**DATA SHOWN**:
————————

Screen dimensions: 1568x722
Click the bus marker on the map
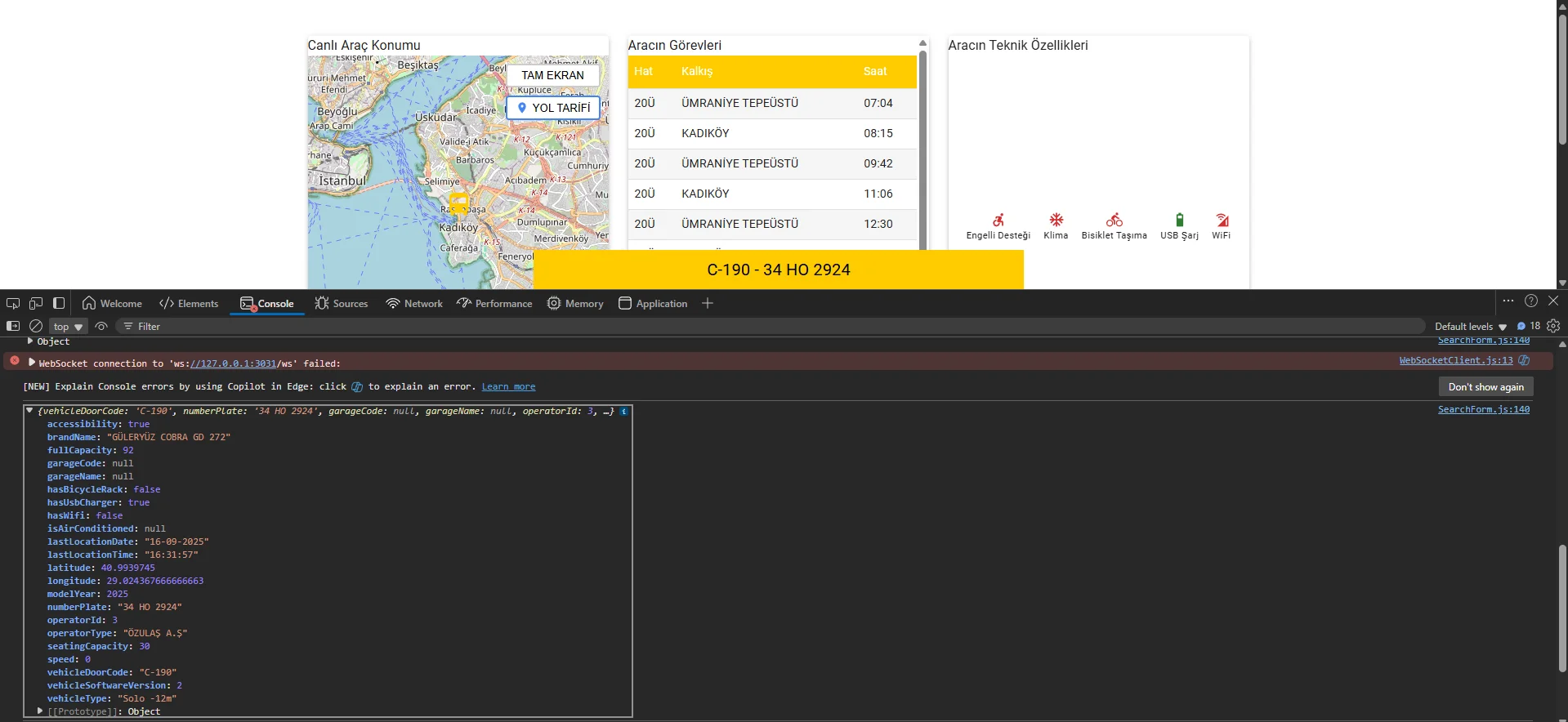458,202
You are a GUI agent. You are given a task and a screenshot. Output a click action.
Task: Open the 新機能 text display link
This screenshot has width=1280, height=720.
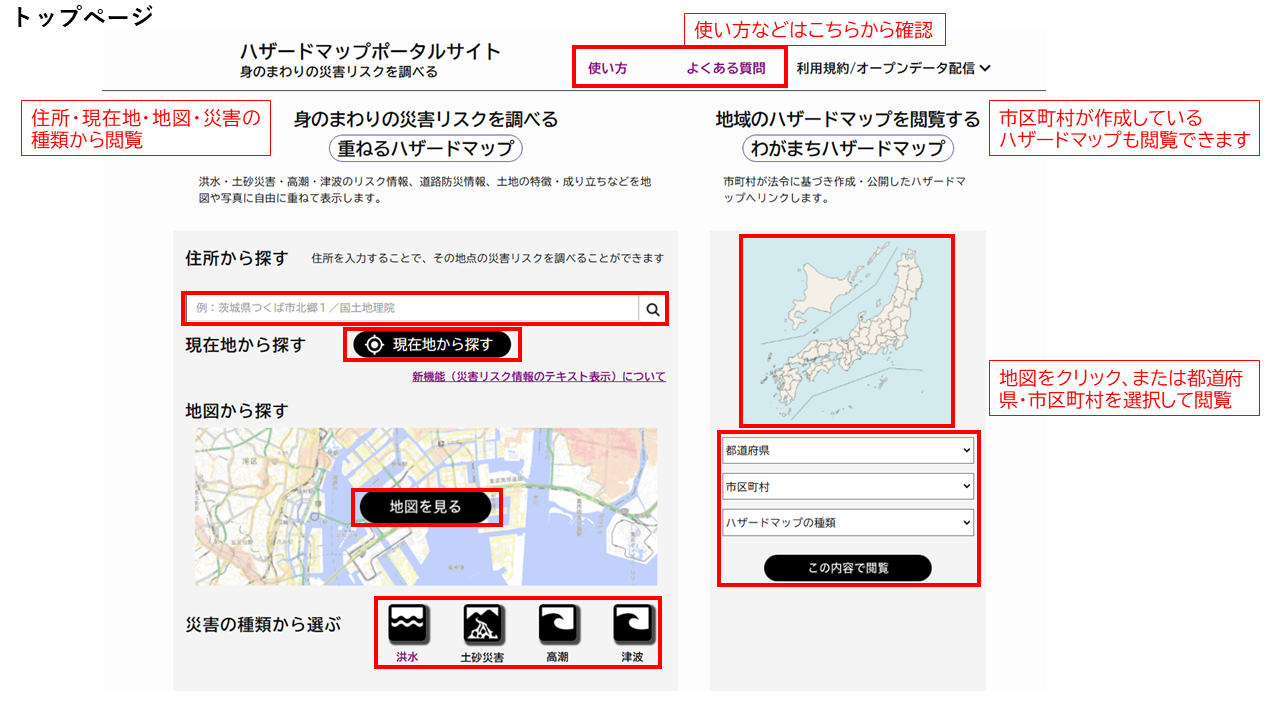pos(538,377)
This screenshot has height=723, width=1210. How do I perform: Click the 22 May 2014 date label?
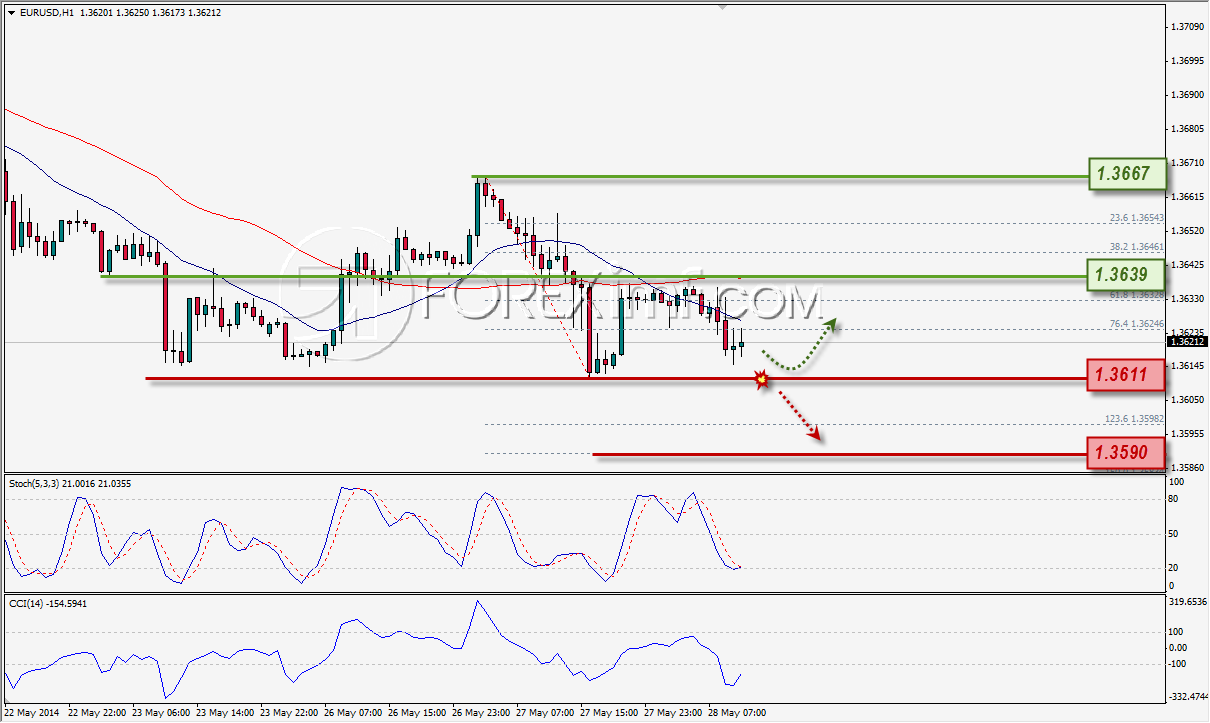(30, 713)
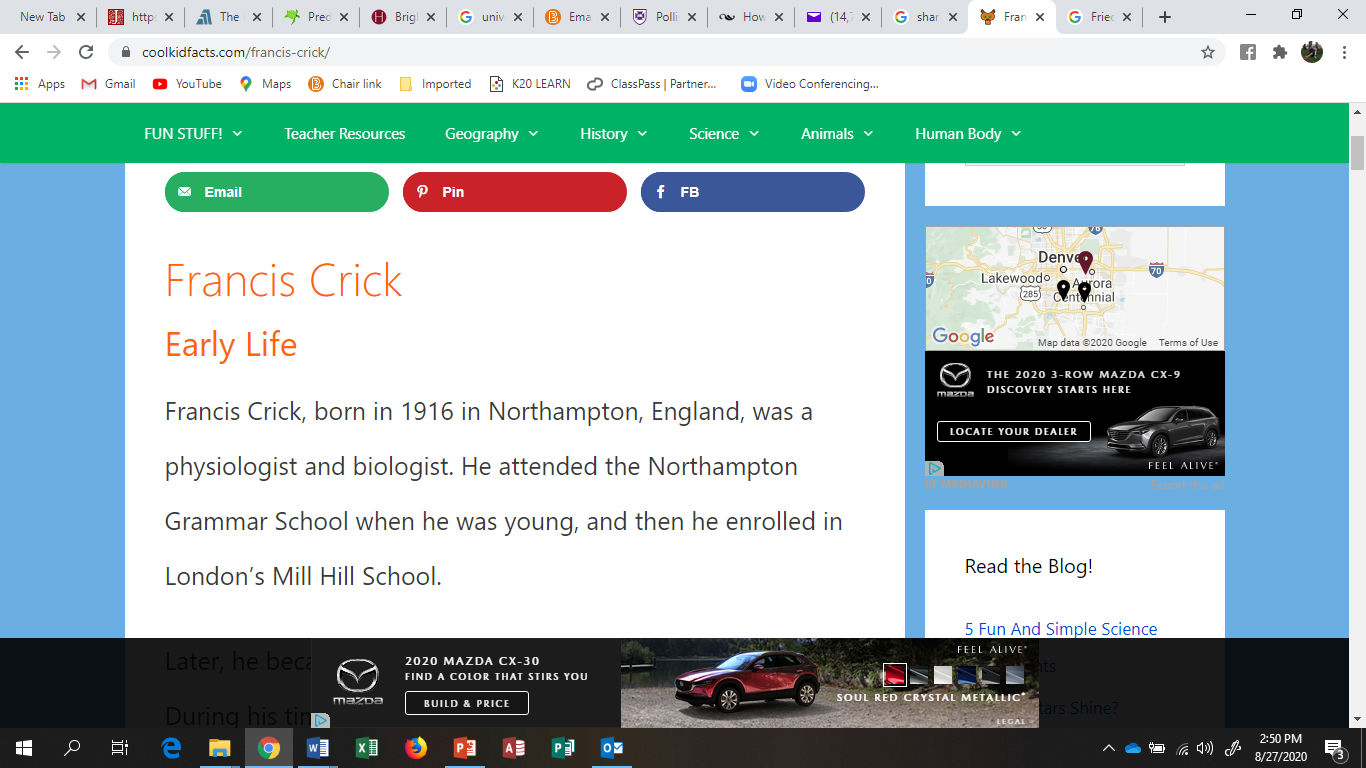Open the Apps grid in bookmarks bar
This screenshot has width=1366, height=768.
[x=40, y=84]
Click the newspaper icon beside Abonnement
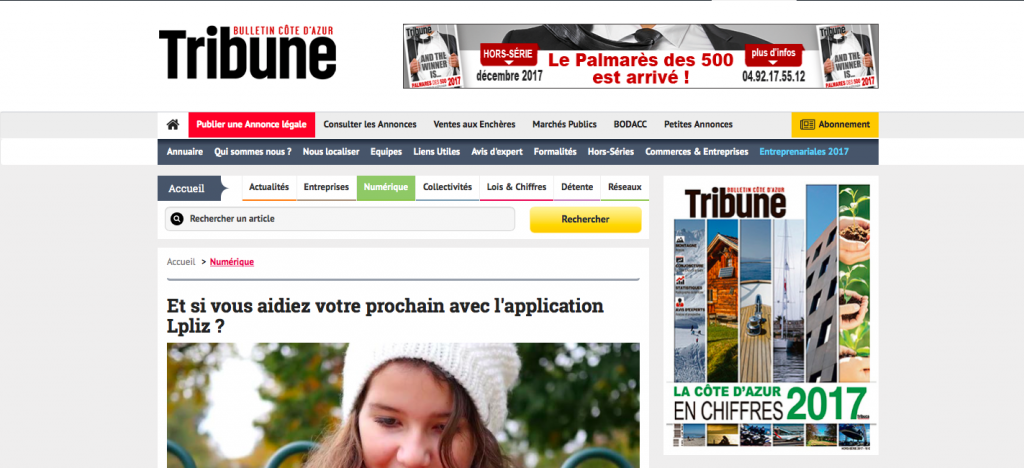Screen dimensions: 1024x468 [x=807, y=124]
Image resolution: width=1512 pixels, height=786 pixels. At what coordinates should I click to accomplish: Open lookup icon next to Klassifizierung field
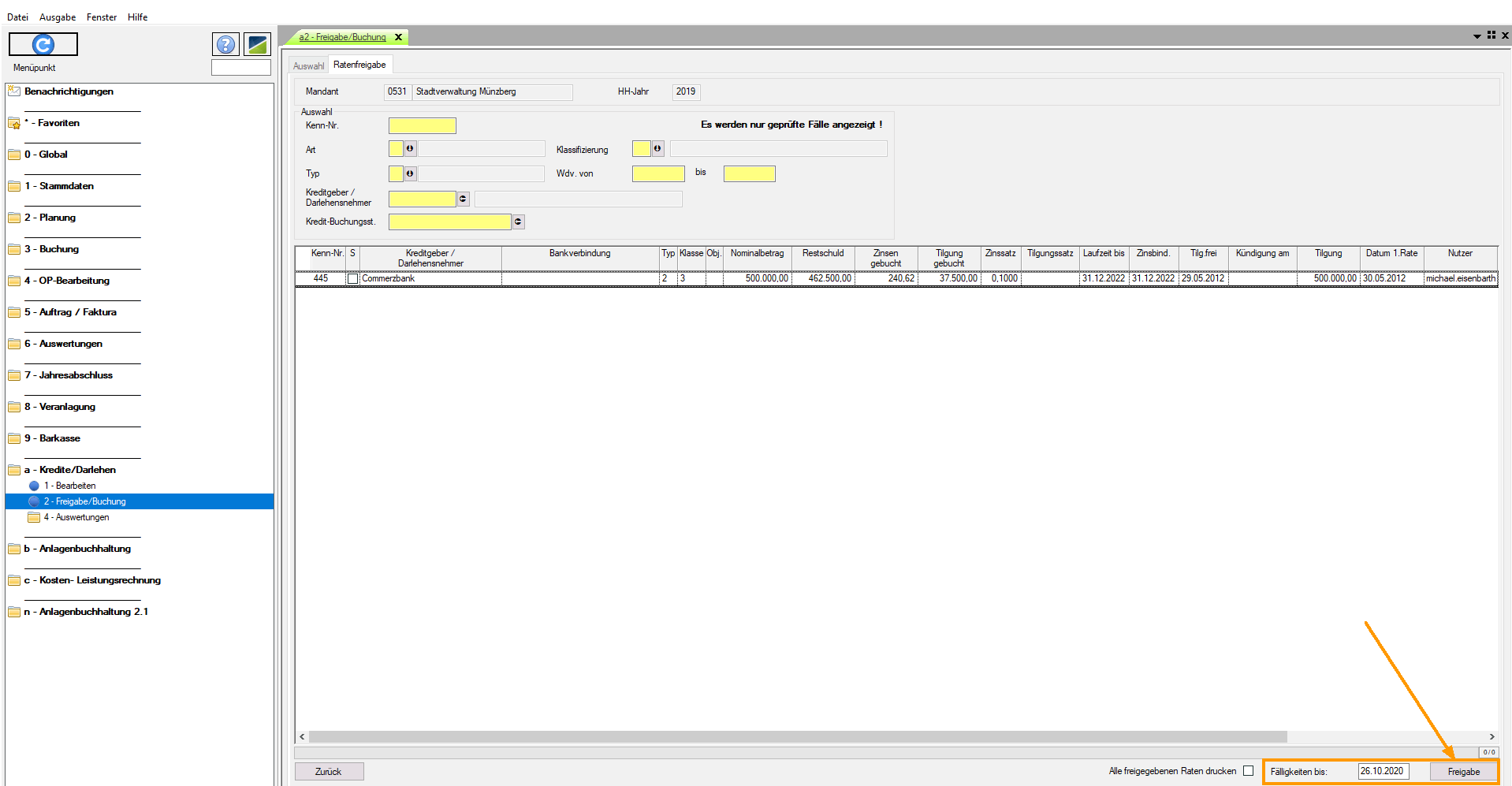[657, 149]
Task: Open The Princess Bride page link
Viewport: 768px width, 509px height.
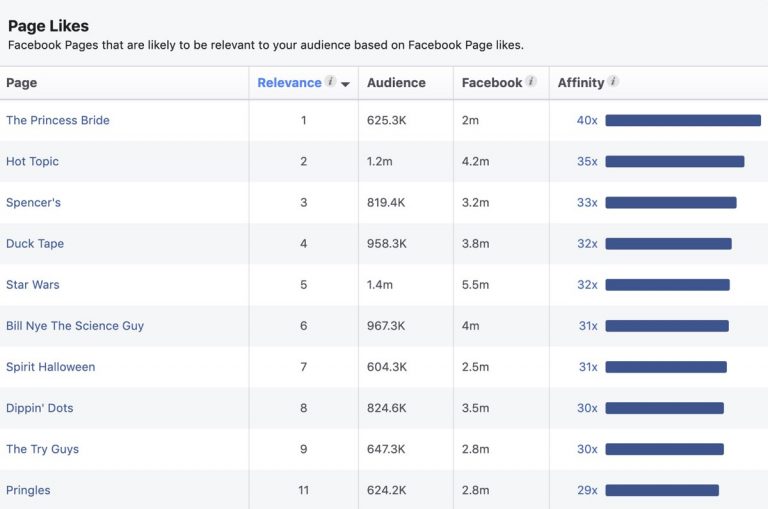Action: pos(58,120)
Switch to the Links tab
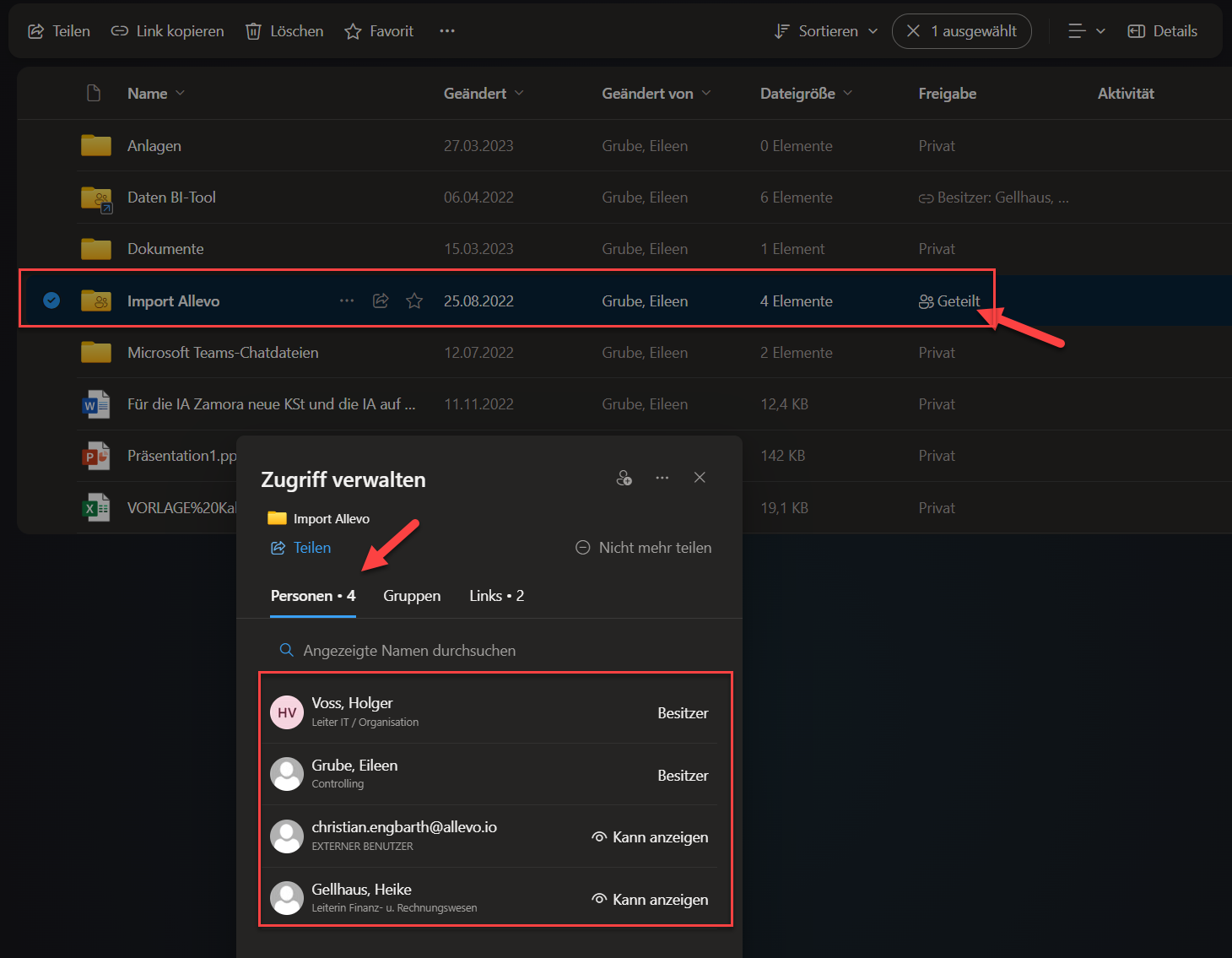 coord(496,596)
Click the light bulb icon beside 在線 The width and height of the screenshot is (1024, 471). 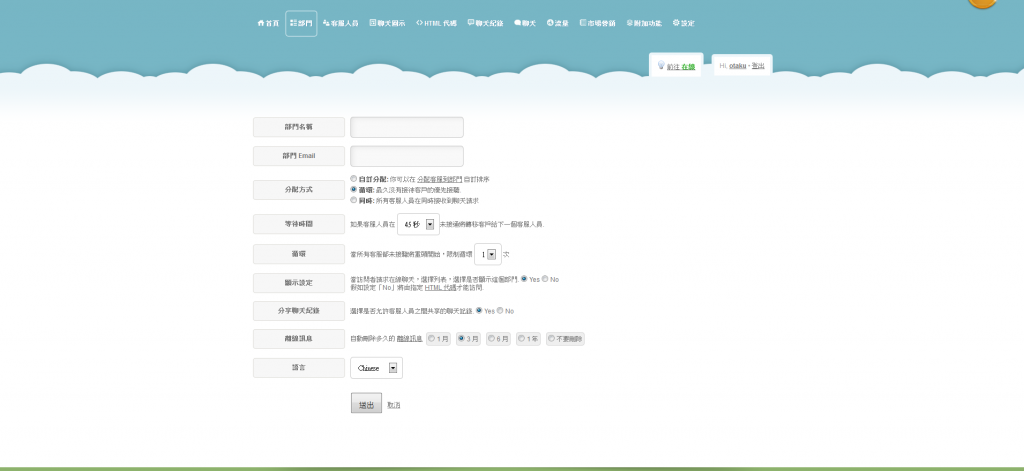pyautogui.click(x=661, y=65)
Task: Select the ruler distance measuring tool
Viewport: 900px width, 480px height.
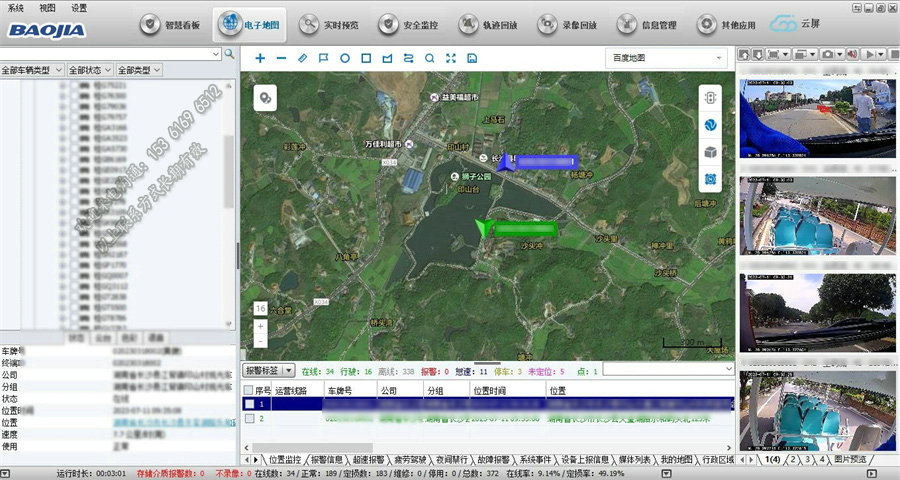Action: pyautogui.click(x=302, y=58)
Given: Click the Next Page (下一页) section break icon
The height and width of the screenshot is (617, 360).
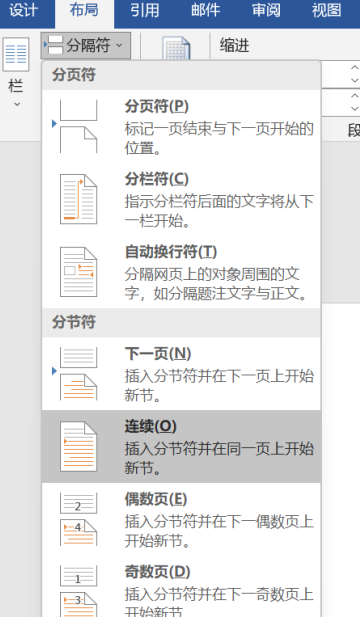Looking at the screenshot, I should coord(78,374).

————————

**WHAT THE TASK ASKS**:
Please set down, exactly and with nothing added, the lines from the line with "The height and" to the end of the entries above, omitting pictures.

**WRITTEN RESPONSE**:
The height and width of the screenshot is (617, 360).
Looking at the screenshot, I should coord(78,374).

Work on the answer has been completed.